November 10, 2006

Documentary of an Aspie

Autism gets a new frame in family film

Lizzie Gottlieb (r.) hugs brother Nicky Gottlieb, who stars in her documentary about Asperger Syndrome.
Most of what the average person knows about autistic adults with special abilities probably comes from the movie "Rain Man."

But New York filmmaker Lizzie Gottlieb hopes to change that with a documentary about her brother, Nicky Gottlieb, who has an autism-related disorder known as Asperger Syndrome.

The 28-year-old is the star of "Today's Man," a one-hour feature which will be shown Friday at the Margaret Mead Film and Video Festival at the American Museum of Natural History. It's a loving yet unflinching look at the paradox of Asperger: Nicky can memorize whole calendars but can't hold a 9-to-5 job; he's a whiz at foreign languages but struggles to communicate with his peers.

It also follows his parents - former New Yorker magazine editor Robert Gottlieb and actress Maria Tucci - as they encourage their son, with mixed results, to lead a more independent life.
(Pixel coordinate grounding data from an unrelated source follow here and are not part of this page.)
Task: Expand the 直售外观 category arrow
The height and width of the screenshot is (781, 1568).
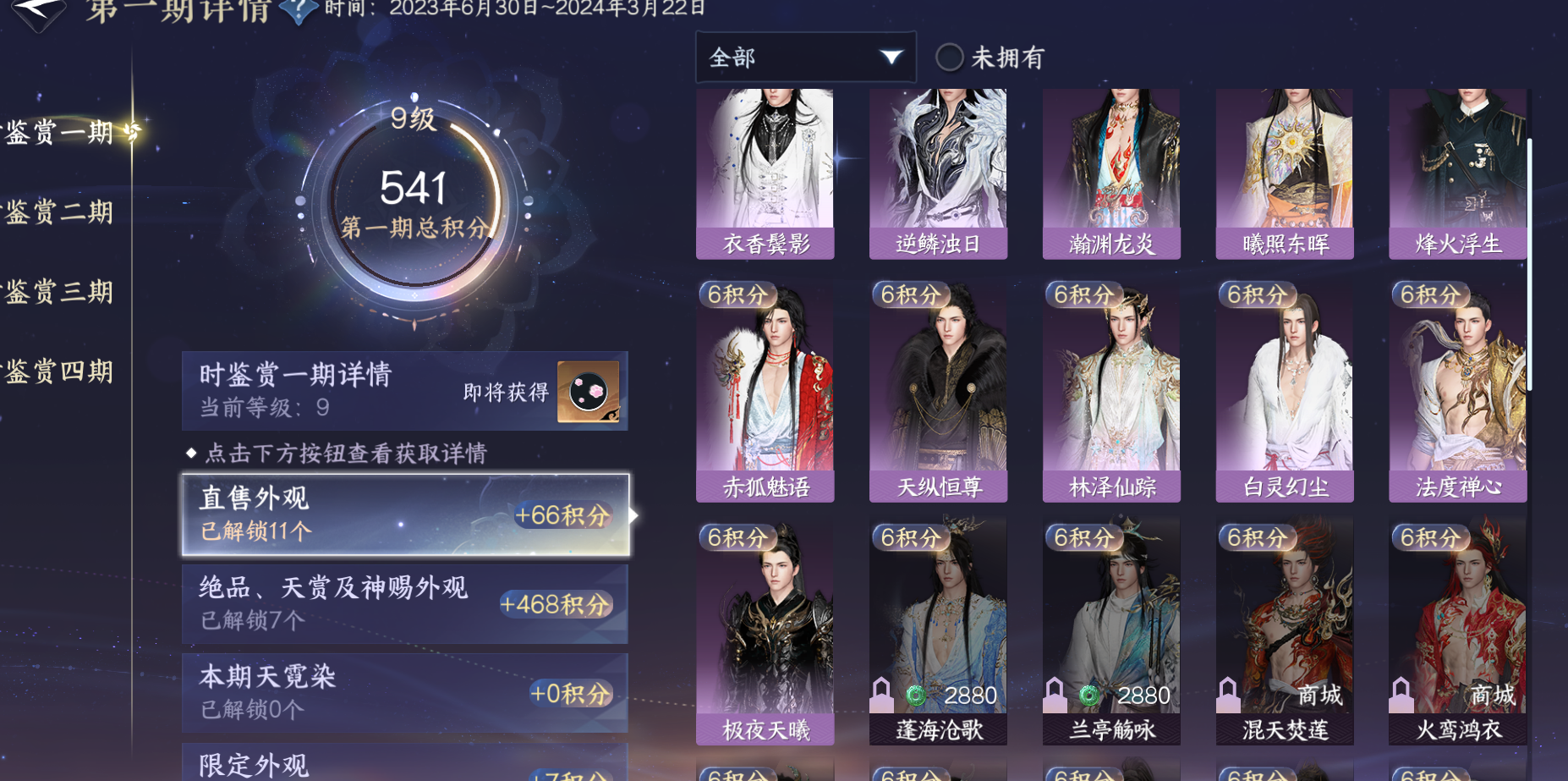Action: [633, 515]
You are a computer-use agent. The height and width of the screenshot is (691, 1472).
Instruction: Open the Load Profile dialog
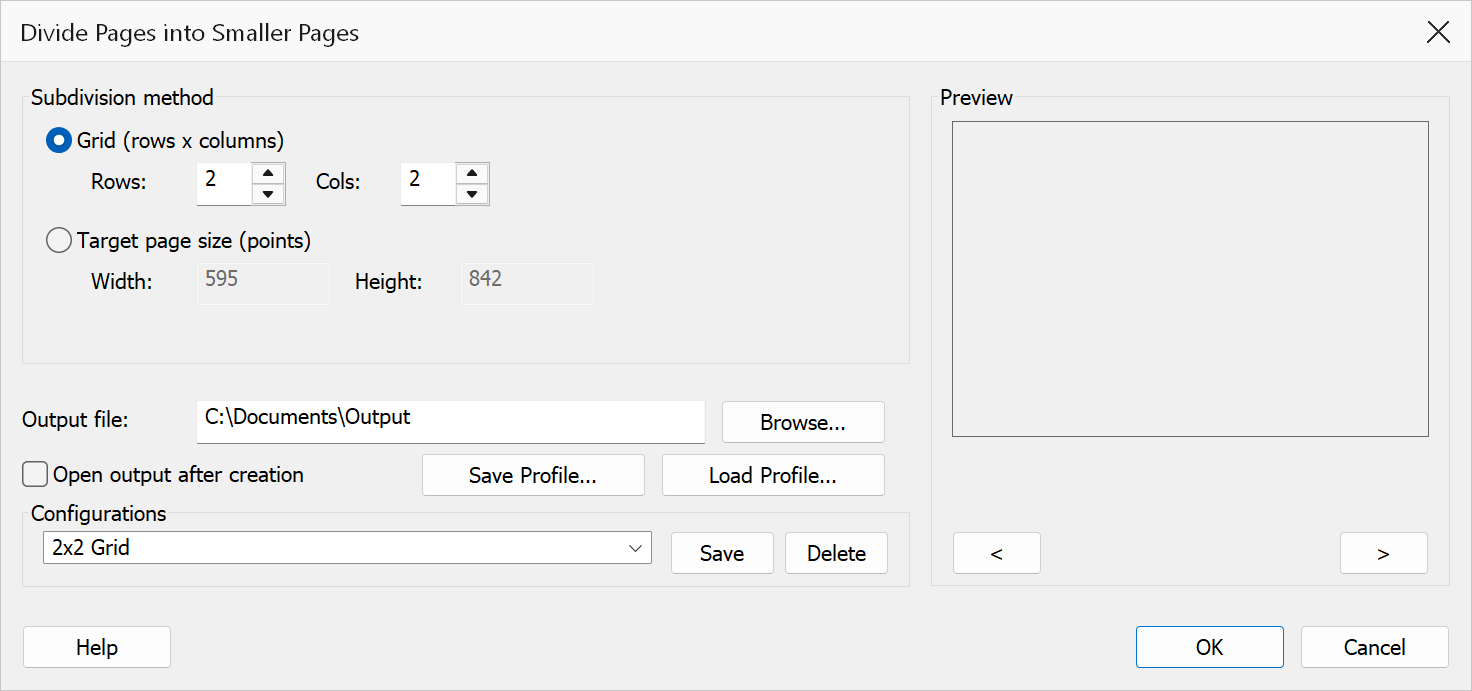click(x=773, y=475)
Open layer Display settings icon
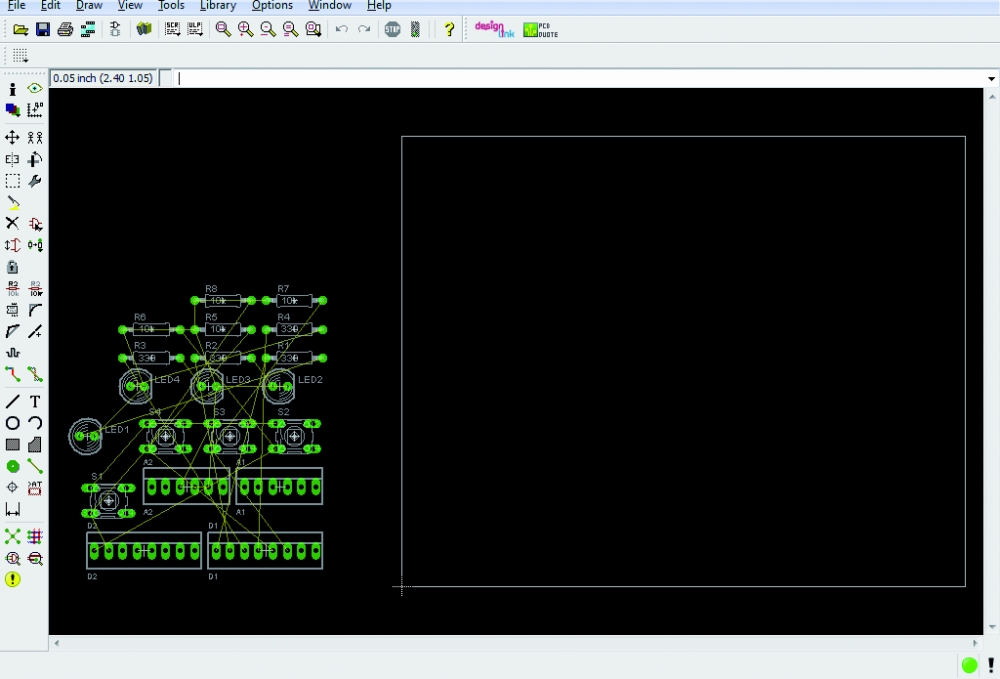Screen dimensions: 1000x679 (12, 110)
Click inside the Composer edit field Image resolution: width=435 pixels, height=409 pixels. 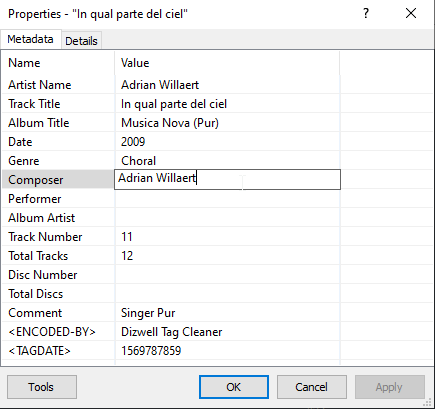click(x=227, y=179)
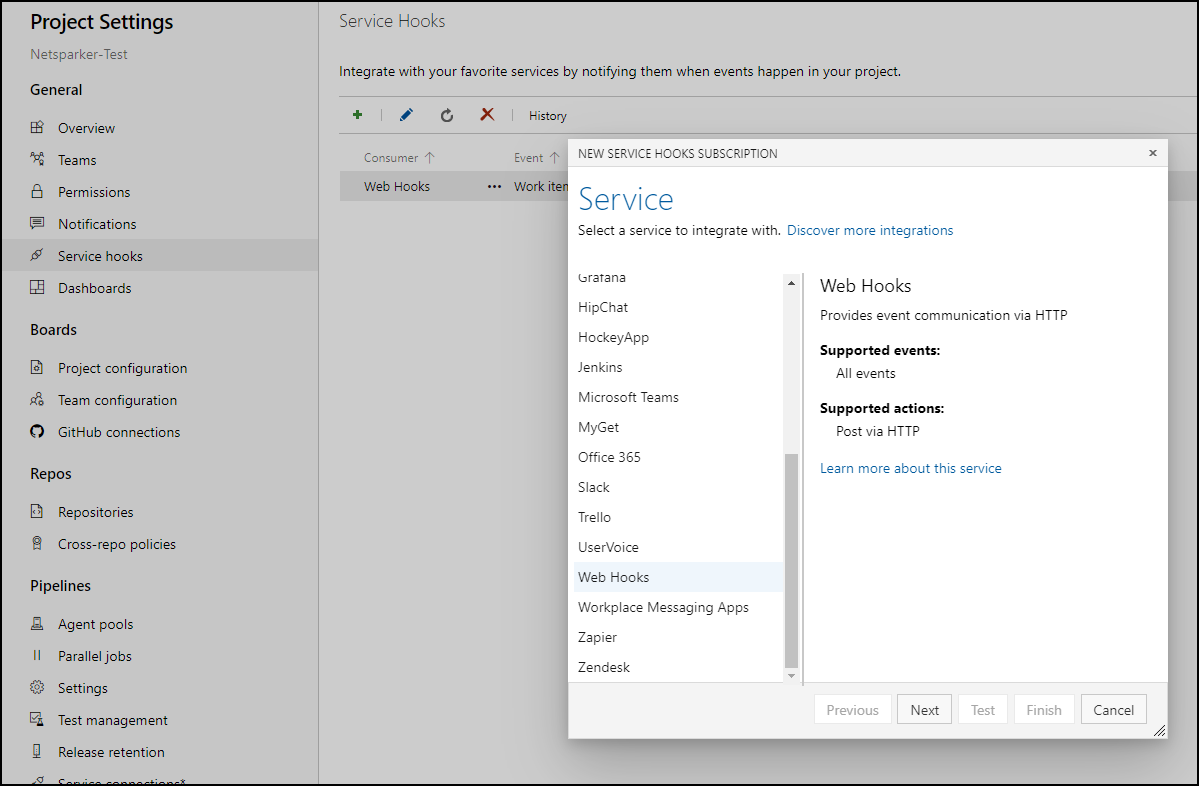Viewport: 1199px width, 786px height.
Task: Select Jenkins from the service list
Action: click(600, 367)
"Physically, I'm a man," Nicky says as the movie opens with his 21st birthday party. "But mentally and emotionally I'm a boy."

Though it was obvious from infancy that Nicky was different than other children, he wasn't diagnosed with Asperger until after Lizzie started filming the documentary.

"Nicky had been this sort of strange and mysterious child," she said. "He was the most interesting, unique, odd person I knew."

He exhibits many of the hallmarks of Asperger: peculiar speech, social awkwardness - and obsessive interests. He's fixated on television, compelled to watch certain soap operas. He can recite the date of every Easter Sunday since 1900 and pinpoint the day of the week for anyone's birth date. He blithely blurts out inappropriate comments.

He gets fired from a theater company for telling subscribers one of the shows is a dud. He gets his own apartment, but soon moves back in with his parents because he enjoys the "perks," including a big television.

"Today's Man" premiered at the Nantucket Film Festival, where celebrity-loving Nicky relished the applause and his moment in the spotlight. "As he said to the audience in Nantucket, he enjoys being a star," Lizzie said. "He went up to Heather Graham at the film festival and said, 'I'm the star of a movie here, too.'"

Nicky is looking forward to the documentary, which is being pitched to TV companies, debuting in New York. "I imagine a lot of people feel like Asperger's is a real disability," he said. "But at the same time you have some extraordinary abilities - math, foreign languages, dates. I don't mean to flatter myself, but that seems like real genius."


beachcrick said...

I was wondering if Lizzie or her parents have considered a "Micro Board" for helping her brother? Have they contacted their local CIL-Center for Independ. Living, or Self Determination information that may be able to give Nicky some assistance on getting out on his own.
We have a 14 yr. old High Funct. Aspie son that I will going down this road with. We often-me more than his dad, wonder how he will do on his own. My ds says he will move out when he is 18-but that concerns me too, and then beyond.
Best wishes, we are glad to see advocacy in action as well as awareness.
Kirsten Hargis

Anonymous said...

he still lives at home and most likely will always because of his doating infantilzing parents, disabled folks are just a different race or culture, its not a bad thing to be disabled, we need assistance and help, j ust as most normals do, some alot, some very little, but he needs an independent living program, thats what he needs and surely he can live independent havig supports and assistance as needed. but his parents treat him like a littl;e boy and they see him as alittle boy so consiquintly he thinks of himself as a child.

he needs to go to burlington vermont because that city is veeery disability supportive and accepting in fact a large part of that citires population is disabled, it has a large disabed community and many many recources and servicess to enable even the most profound, to live independent and have full and happy lives and make there own choices

so if theres anyway for nicky and his sister to read this, please look into burlington vermont center for inependent living.